The Pro-Choice Religious Liberty Argument

Always on the lookout for a new wrinkle on ancient battles, I drew attention to a recent legal development at New York:

Though the constitutional law of “religious liberty” is a murky field, we are all accustomed to hearing anguished claims from conservative Christians that laws requiring them to provide or pay for reproductive-health services or treat LGBTQ employees and customers equally are an unacceptable violation of their beliefs. Now that the Supreme Court has struck down the federal right to an abortion, it’s clearer than ever that the Christian right and its Republican allies are aiming to construct a system where they are free to live their values as they wish, regardless of the impact on others.

But as a new lawsuit in Florida shows, what’s good for the conservative goose may also be good for the progressive gander. A group of religious officials are arguing in state court that the new anti-abortion law enacted this year by Florida Republicans violates their right to religious expression. The Washington Post reports:

“Seven Florida clergy members — two Christians, three Jews, one Unitarian Universalist and a Buddhist … argue in separate lawsuits filed Monday that their ability to live and practice their religious faith is being violated by the state’s new, post-Roe abortion law. The law, which is one of the strictest in the country, making no exceptions for rape or incest, was signed in April by Gov. Ron DeSantis (R), in a Pentecostal church alongside antiabortion lawmakers such as the House speaker, who called life ‘a gift from God.’”

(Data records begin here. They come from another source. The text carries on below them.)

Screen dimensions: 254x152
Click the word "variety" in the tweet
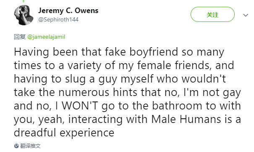pyautogui.click(x=84, y=66)
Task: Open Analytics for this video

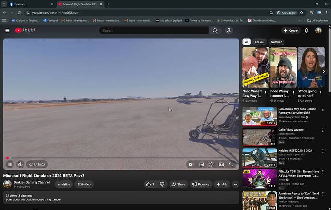Action: (64, 184)
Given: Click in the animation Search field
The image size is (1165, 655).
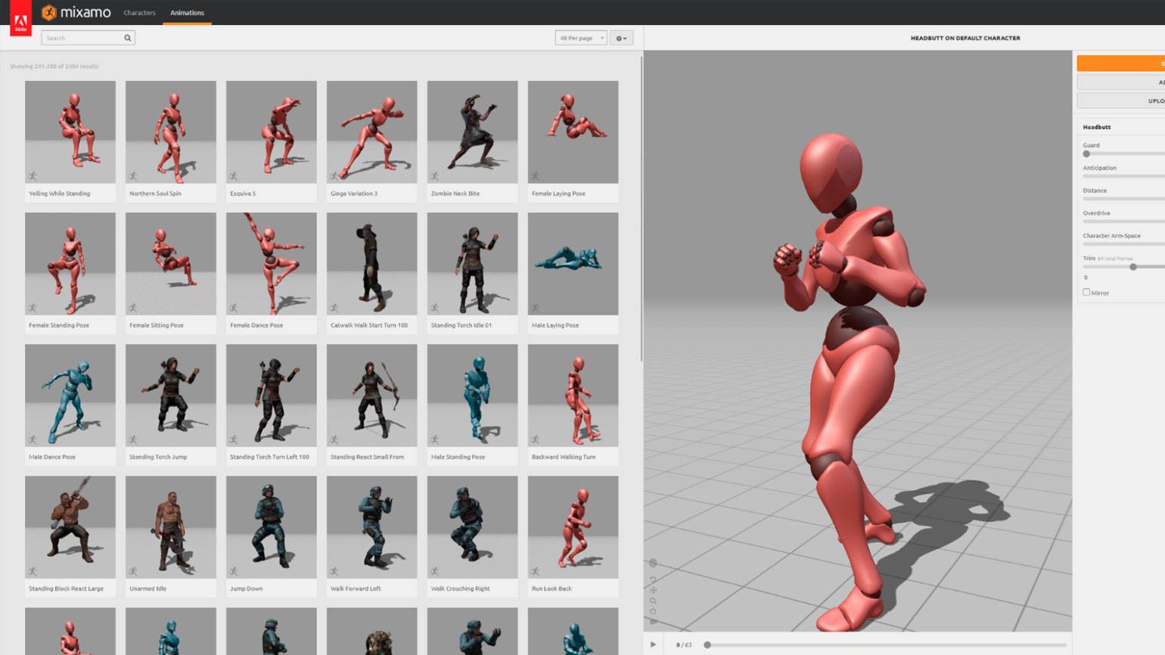Looking at the screenshot, I should [83, 38].
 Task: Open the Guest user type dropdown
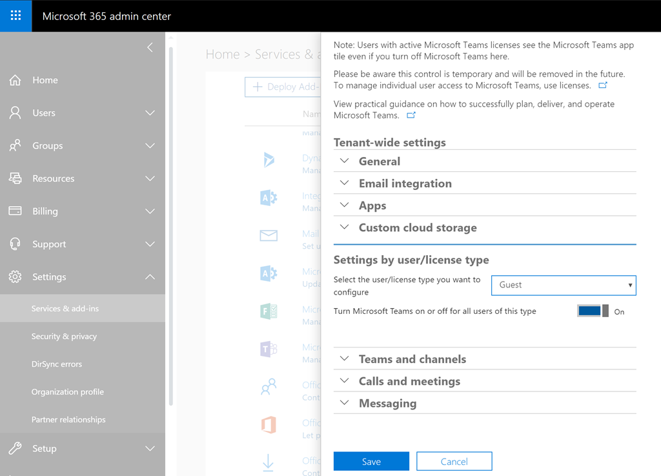coord(564,285)
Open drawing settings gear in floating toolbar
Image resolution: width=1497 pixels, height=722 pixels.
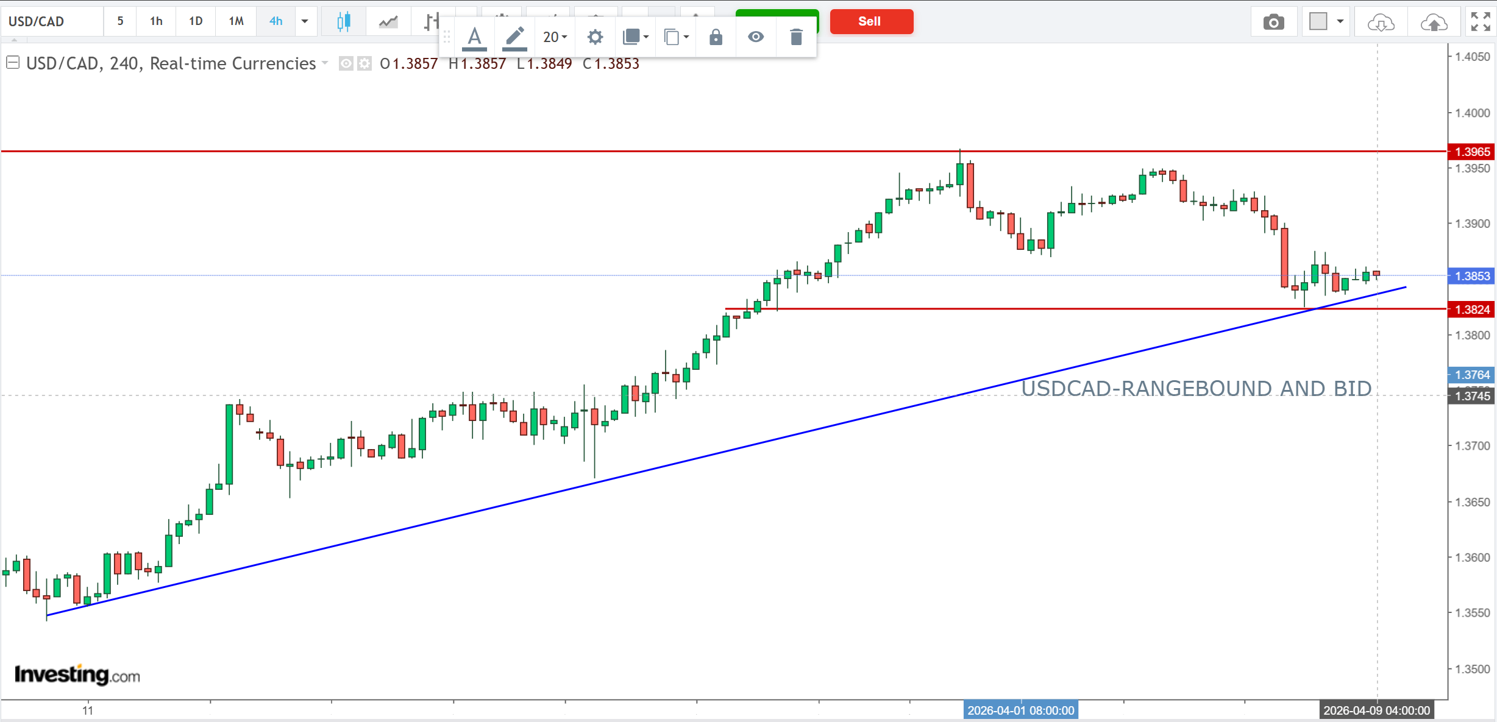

The plaintiffs in these suits most definitely want to rebut the idea that forced birth is the only authentically “religious” perspective on abortion services. After all, as United Church of Christ minister Laurie Hafner explains, the anti-abortion cause has little biblical sanction:

“Jesus says nothing about abortion. He talks about loving your neighbor and living abundantly and fully. He says: ‘I come that you might have full life.’ Does that mean for a 10-year-old to bear the child of her molester? That you cut your life short because you aren’t able to rid your body of a fetus?”

The legal theory in the lawsuits focuses specifically on the counseling of pregnant people and their families that clergy engage in routinely, and that under the new Florida law may be treated as the illegal aiding and abetting of criminal acts. Hafner’s suit alleges that this violates both federal and state constitutional rights, along with Florida’s version of the Religious Freedom Restoration Act (a 1993 federal “religious liberty” law):

“The dramatic change in abortion rights in Florida has caused confusion and fear among clergy and pregnant girls and women particularly in light of the criminal penalties attached. Given her general duties and work as a Pastor, Plaintiff intends to engage in counseling regarding abortion beyond the narrow limits of HB 5 and, therefore, risks incarceration and financial penalties.”

It’s unclear how this argument will fare in the courts. Conservative judges may stipulate that anti-abortion laws impinge on religious-liberty rights that are nonetheless outweighed by the state’s “compelling interest” in fetal life. But at least, for once, the judiciary and the public will have to come to grips with the fact that many millions of pro-choice religious Americans passionately oppose what is happening to our country in the name of “life.” During the run-up to this week’s resounding “no” vote on a constitutional amendment removing any hint of abortion rights in the state’s constitution, a Presbyterian Church in Kansas displayed a sign that read, “Jesus trusted women. So do we.” This was likely an allusion to the “Trust Women” motto of the famous Kansas abortion provider Dr. George Tiller, who in 2009 was assassinated in the foyer of the church in which he was serving as an usher. His legacy lives on in houses of worship and now in the courts.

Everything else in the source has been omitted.